Tabnabbing is a computer exploit and phishing attack, which persuades users to submit their login details and passwords to popular websites by impersonating those sites and convincing the user that the site is genuine. The attack's name was coined in early 2010 by Aza Raskin, a security researcher and design expert. The attack takes advantage of user trust and inattention to detail in regard to tabs, and the ability of browsers to navigate across a page's origin in inactive tabs a long time after the page is loaded. Tabnabbing is different from most phishing attacks in that the user no longer remembers that a certain tab was the result of a link unrelated to the login page, because the fake login page is loaded in one of the long-lived open tabs in their browser.

The attack causes the browser to navigate to the impersonated page after the page has been left unattended for some time. A user who returns after a while and sees the login page may be induced to believe the page is legitimate and enter their login, password and other details that will be used for improper purposes. The attack can be made more likely to succeed if the attacker is able to check for well known websites the user has loaded in the past or in other tabs, and loads a simulation of the same sites. This attack can be done even if JavaScript is disabled, using the "meta refresh" meta element, an HTML attribute used for page redirection that causes a reload of a specified new page after a given time interval.

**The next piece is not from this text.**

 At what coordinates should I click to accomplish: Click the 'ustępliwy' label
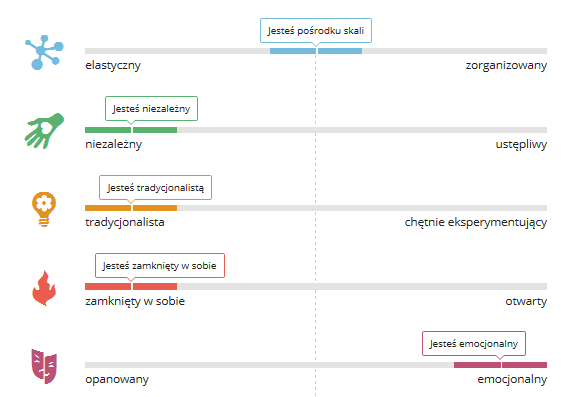(521, 144)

The NoScript extension for Mozilla Firefox defends both from the JavaScript-based and from the scriptless attack, based on meta refresh, by preventing inactive tabs from changing the location of the page. Because there are legitimate purposes for inactive tab redirects, it cannot be disabled in all browsers by default without breaking some applications. The attack is also not very common, giving browser vendors little incentive to implement a breaking change.